Not only was he crushed, he said, but as a marriage and family therapist, “this entire process challenged my professional identity,” said Ruiz, who is 36 and lives in Boston. “How could I help couples when my own marriage is falling apart?”
And so he determined that he needed to fall out of love.
“People say heartbreak is normal, so we shouldn’t try to fix it,” said Sandra Langeslag, an associate professor of psychological sciences at the University of Missouri-St. Louis, who has studied the effects of breakups on the brain. But she points out that there are plenty of common, and even serious, diseases that we try to cure, so “why shouldn’t we try to help people with heartbreak and try to move on?”
Heartbreak has inspired music, poetry, visual art, wine-enhanced listening sessions with friends and even a new hotel. And regardless of the reason – whether death, cognitive impairment, divorce or otherwise – most who experience it hope to recover and maybe even fall in love again with someone new.
But what if we actually had some control over the process? Can one deliberately fall out of love? Some of the science says yes.
“You can work on it,” said Helen E Fisher, a biological anthropologist and senior research fellow at the Kinsey Institute in New York. She studies the anatomy of love, and in 2005 studied the brain imaging of 100 people using MRIs to pinpoint the circuitry of romantic love.
Fisher said she discovered that the same area of the brain associated with hunger and thirst – what is known as the ventral tegmental area, or VTA – becomes activated when you’re in love, making it “a drive, not an emotion”. This biological function makes falling out of love about as hard as trying not to feel thirsty. In other words, it’s not easy.
Kisha Mays, 40, who runs a business consultancy in Houston, continued to love her former boyfriend even while he was in prison. They were on and off for years, she said, and got back together for two years before he was released in October 2021. Then two months later, she said, he broke up with her.
“Now it is just healing, rebuilding and learning to trust again,” Mays said, noting that reiki and spiritual healing – along with throwing out all of his belongings – have helped.
Fisher would agree with Mays’ technique. She suggests treating the recovery process as you would an addiction, and throw out the cards, letters and keepsakes that remind you of the person. Don’t maintain contact or ask mutual friends how that person is doing. “You’re just raising the ghost,” she said.
Fisher, who put 17 people who had just been dumped through brain scanners, found activity in the VTA and in brain functions linked to attachment and physical pain. “Not the anxiety linked to physical pain, but physical pain,” she said.
Langeslag also said there is hope for the heartbroken. She ran two studies to see if people could try to make themselves feel less in love. The strategies that worked? First, it helps to think negative thoughts about the person you are trying to fall out of love with. The downside? “Thinking negatively makes you feel less in love but doesn’t make you feel any better,” Langeslag said. “Worse, actually.”
What then?

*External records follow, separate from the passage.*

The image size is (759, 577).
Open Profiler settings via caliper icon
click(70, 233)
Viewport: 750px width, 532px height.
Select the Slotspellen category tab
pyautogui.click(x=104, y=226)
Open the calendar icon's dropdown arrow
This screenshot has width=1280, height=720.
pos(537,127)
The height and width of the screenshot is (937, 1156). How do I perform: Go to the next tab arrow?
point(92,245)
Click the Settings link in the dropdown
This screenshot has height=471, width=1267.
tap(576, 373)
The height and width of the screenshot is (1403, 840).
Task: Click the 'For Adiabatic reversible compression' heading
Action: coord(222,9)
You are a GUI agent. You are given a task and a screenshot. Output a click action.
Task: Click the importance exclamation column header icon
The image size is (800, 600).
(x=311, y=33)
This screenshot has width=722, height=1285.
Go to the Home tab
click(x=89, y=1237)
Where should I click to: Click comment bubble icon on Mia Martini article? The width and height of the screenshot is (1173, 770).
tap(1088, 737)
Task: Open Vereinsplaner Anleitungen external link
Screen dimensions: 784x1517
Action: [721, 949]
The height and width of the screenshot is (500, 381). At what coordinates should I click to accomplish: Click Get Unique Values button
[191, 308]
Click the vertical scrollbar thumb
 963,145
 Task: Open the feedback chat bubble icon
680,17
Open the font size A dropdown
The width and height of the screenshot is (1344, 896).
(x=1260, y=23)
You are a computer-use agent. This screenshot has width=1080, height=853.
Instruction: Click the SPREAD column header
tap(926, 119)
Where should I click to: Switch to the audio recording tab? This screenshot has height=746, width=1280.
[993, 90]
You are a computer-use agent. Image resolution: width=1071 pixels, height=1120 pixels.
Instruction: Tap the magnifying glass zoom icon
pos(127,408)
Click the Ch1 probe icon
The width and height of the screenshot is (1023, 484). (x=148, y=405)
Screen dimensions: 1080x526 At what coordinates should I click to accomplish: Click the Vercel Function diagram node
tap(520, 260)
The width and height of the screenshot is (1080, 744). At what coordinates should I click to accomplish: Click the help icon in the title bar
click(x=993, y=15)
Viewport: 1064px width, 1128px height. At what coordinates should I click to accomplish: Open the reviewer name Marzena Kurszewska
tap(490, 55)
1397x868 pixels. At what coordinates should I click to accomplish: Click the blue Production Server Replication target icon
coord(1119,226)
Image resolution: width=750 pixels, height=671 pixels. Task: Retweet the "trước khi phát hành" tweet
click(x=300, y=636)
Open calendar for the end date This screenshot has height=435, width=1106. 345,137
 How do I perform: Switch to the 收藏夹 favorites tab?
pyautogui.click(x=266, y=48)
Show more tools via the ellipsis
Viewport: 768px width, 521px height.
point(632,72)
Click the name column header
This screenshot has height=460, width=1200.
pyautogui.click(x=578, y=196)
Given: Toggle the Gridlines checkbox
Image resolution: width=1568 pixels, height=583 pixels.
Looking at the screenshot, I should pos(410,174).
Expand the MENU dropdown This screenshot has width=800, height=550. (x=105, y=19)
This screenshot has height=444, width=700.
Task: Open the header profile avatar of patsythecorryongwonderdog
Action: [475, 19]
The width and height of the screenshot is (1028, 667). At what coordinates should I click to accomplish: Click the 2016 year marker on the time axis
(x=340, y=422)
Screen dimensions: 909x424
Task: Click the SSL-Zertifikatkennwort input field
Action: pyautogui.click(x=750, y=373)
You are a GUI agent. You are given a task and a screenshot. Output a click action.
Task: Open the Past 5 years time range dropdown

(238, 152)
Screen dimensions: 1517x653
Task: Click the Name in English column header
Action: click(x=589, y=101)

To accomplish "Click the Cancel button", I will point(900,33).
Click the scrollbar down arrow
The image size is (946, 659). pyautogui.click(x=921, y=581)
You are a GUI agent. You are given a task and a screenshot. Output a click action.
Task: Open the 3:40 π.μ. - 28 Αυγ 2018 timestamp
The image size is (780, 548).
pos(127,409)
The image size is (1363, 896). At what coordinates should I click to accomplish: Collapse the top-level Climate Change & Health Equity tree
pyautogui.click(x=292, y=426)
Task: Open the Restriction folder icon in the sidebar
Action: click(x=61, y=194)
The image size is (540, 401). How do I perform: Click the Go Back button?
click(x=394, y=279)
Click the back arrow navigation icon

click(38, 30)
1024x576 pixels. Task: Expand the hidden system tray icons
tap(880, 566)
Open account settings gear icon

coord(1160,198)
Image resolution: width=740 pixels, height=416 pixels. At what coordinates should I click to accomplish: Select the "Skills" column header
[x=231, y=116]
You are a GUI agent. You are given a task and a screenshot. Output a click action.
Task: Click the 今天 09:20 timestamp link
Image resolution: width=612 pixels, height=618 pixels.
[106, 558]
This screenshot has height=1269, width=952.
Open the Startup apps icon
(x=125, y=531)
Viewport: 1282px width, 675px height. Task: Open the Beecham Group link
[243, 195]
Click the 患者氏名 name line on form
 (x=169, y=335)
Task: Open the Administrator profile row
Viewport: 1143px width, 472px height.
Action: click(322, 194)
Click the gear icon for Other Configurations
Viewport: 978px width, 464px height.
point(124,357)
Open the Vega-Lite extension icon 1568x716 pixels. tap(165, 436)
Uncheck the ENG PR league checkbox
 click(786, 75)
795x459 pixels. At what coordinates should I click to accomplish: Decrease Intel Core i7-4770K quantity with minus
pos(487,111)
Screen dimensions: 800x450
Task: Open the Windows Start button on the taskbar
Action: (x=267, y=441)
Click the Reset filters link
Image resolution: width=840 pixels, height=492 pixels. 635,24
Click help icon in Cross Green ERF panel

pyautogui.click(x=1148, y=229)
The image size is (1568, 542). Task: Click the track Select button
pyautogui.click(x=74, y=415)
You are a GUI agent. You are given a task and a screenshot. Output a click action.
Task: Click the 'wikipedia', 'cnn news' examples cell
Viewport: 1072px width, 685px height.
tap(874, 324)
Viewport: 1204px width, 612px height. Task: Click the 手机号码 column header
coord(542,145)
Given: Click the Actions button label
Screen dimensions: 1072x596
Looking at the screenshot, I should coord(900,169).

Distraction. Think of things that make you happy other than the person you are trying to fall out of love with. This made people happier but no less in love.
The solution? The “one-two punch,” as Langeslag described it; or, negative thoughts about the person followed by a dose of distraction.
Her research found that people were able to deliberately decrease their love, but not completely banish it. The average amount of time for healed hurt feelings, according to survey data collected from her subjects, who self-reported, was six months, although the healing time depended on several factors, including how long the relationship lasted.
Rachelle Ramirez, a writer and editor in Portland, Oregon, can still recall a time when negative associations did the trick for her. When she was 15, she had what felt like an incurable crush on a classmate who was far less interested in her.
“When I say his disinterest was excruciating, it’s often seen as teen melodrama,” said Ramirez, who is now 47. “This assumption doesn’t come close to capturing the pain” she felt when thinking of him.
So how did Ramirez quash it? “I imagined him covered in vomit and holding dead kittens,” she said. “I know it was extreme, and I wouldn’t suggest everyone try this, but it worked for me.”
Some don’t buy into the notion, whether backed by science or not, that willing oneself to fall out of love is possible.
Bethany Cook, a clinical psychologist in Chicago who specialises in neuropsychological assessment, is wary about the notion of being able to control falling out of love.
“Love and affection are basic human needs. We can’t deliberately deny ourselves of it. That would be like saying we could consciously choose to stop breathing,” Cook said. “We don’t have that power, and to pretend we do is a way for the psyche to trick itself into thinking it has control, and is an unhealthy coping mechanism.
“Humans can fall out of love with someone, just not deliberately,” she added. “To suggest that humans deliberately act in a way that depletes a basic need runs contrary to the basic nature of what makes us human and what science tells us about our species.”